#### WHAT THE EXERCISE ASKS:
When you restate the entries that follow, keep every word exactly and drop the pictures.

[Stored records]
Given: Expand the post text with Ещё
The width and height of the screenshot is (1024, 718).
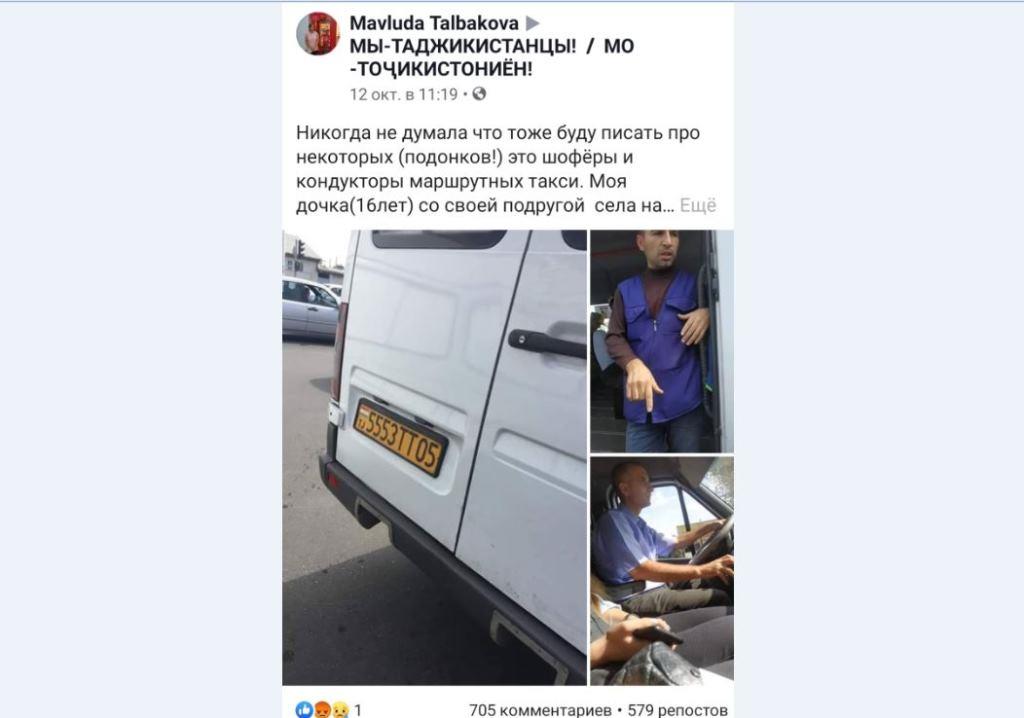Looking at the screenshot, I should coord(698,205).
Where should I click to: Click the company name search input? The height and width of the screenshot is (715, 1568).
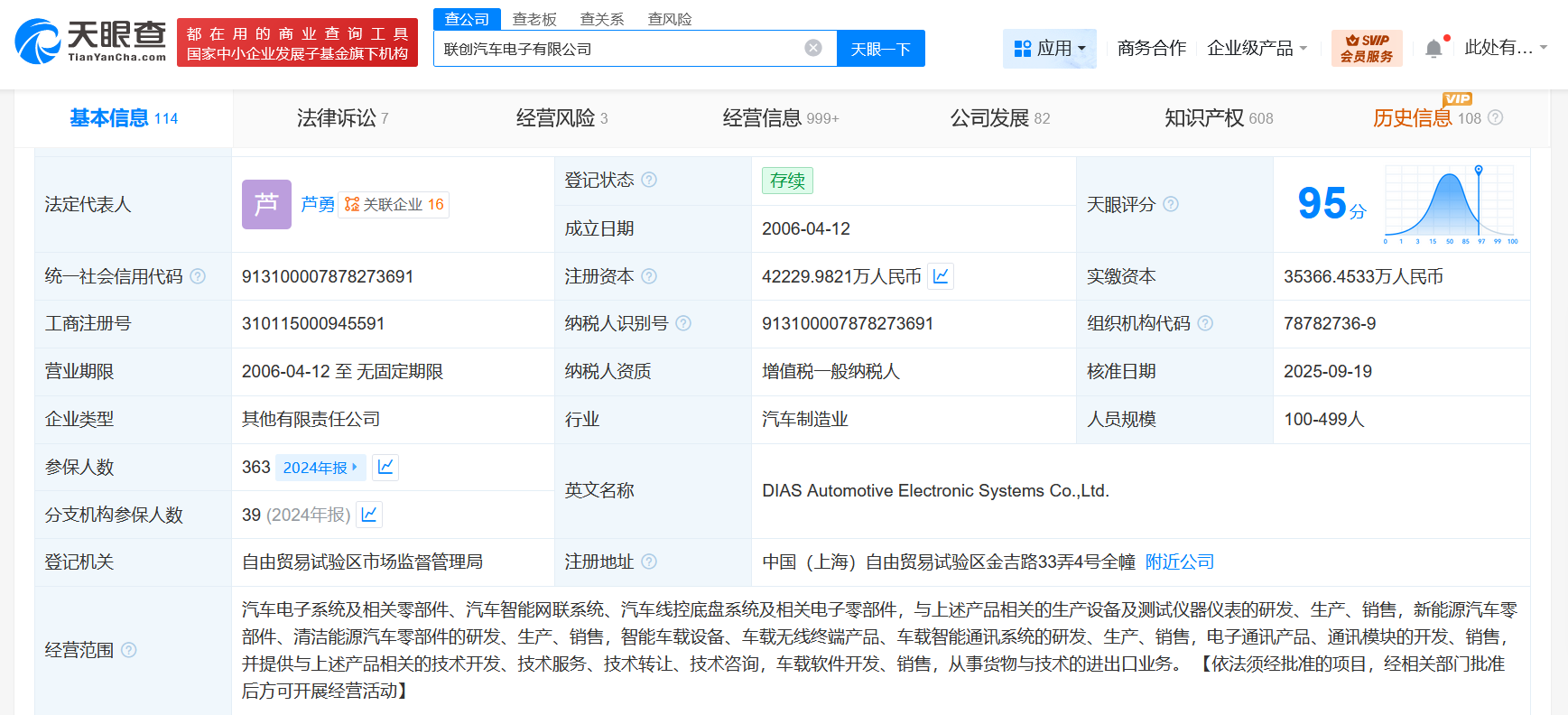[618, 49]
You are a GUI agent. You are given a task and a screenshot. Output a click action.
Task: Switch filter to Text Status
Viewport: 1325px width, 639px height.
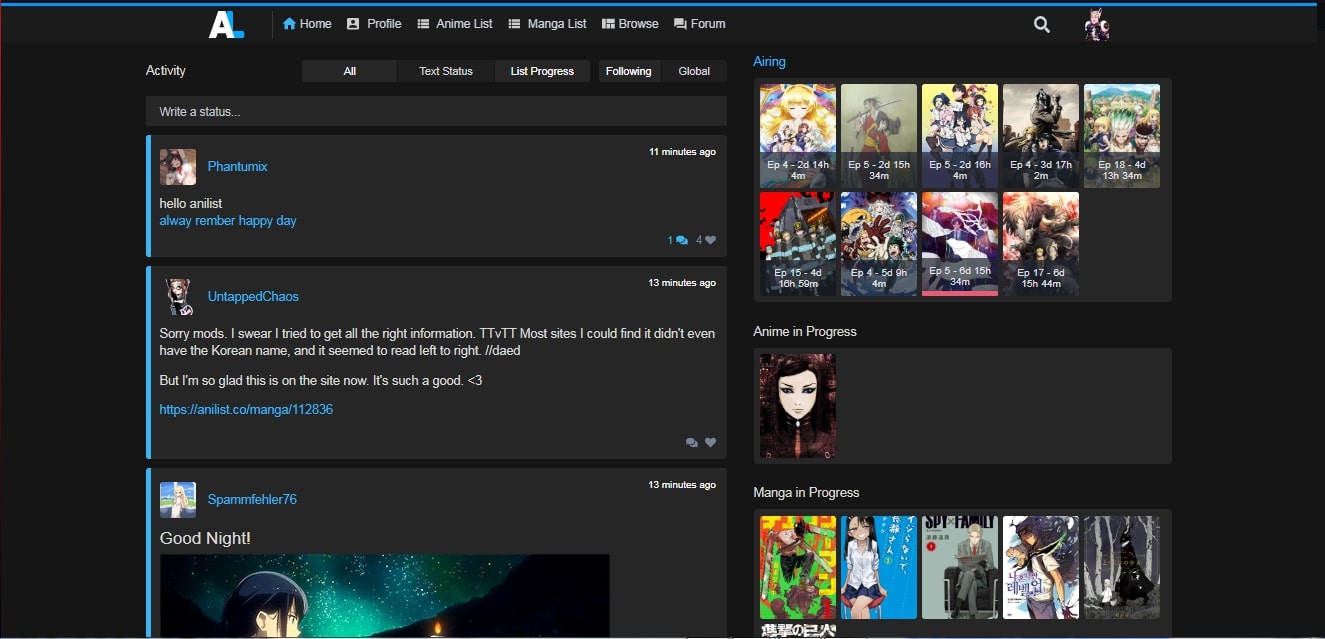445,71
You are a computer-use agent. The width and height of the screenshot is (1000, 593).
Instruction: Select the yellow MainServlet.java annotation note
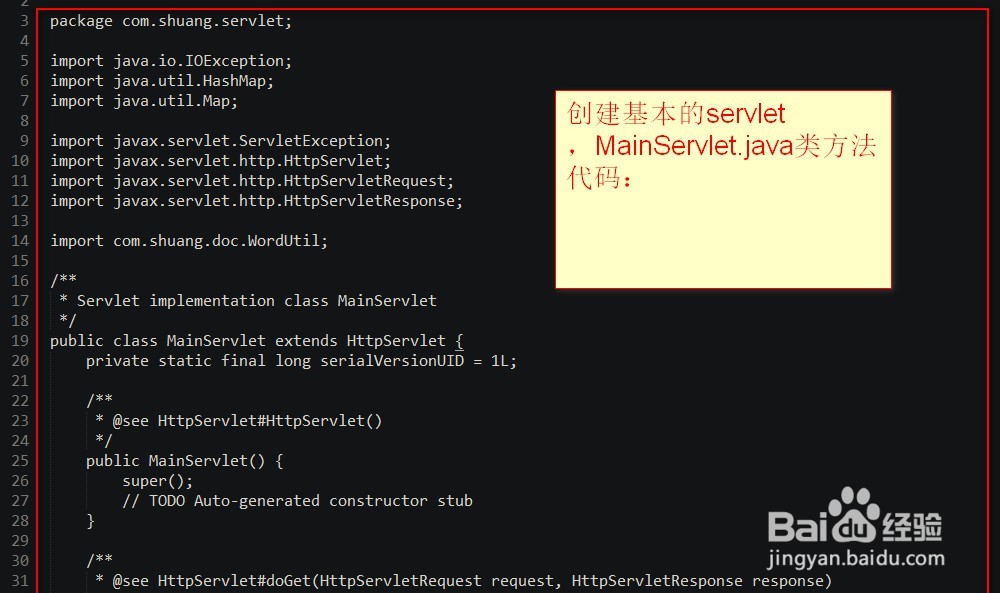click(x=723, y=189)
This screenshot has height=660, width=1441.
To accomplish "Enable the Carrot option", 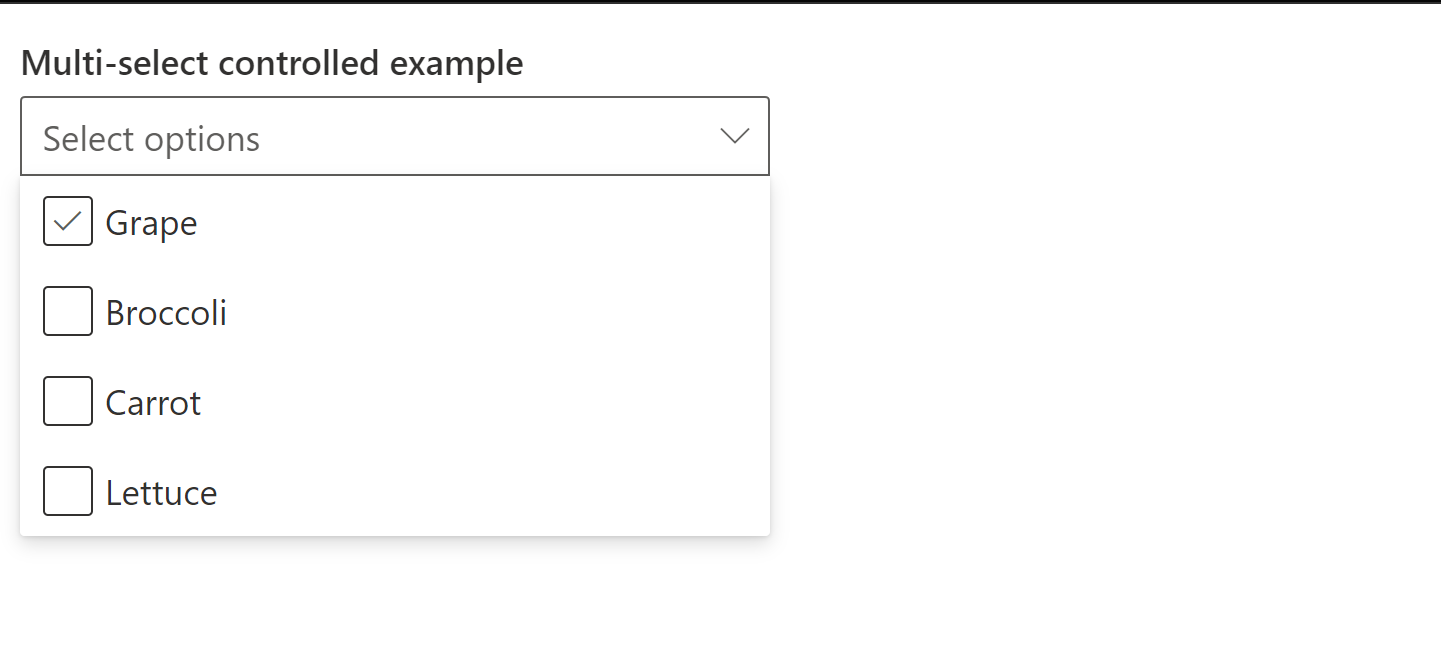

#### WRITTEN ANSWER:
Given: Expand the post text with Ещё
The width and height of the screenshot is (1024, 718).
Looking at the screenshot, I should coord(698,205).
Where should I click to: Click the company name search input? The height and width of the screenshot is (715, 1568).
[618, 49]
You are a GUI agent. You are given a task and a screenshot. Output a click action.
Task: Switch filter to Text Status
Viewport: 1325px width, 639px height.
445,71
You are a computer-use agent. The width and height of the screenshot is (1000, 593).
Instruction: Select the yellow MainServlet.java annotation note
click(x=723, y=189)
This screenshot has height=660, width=1441.
To accomplish "Enable the Carrot option", 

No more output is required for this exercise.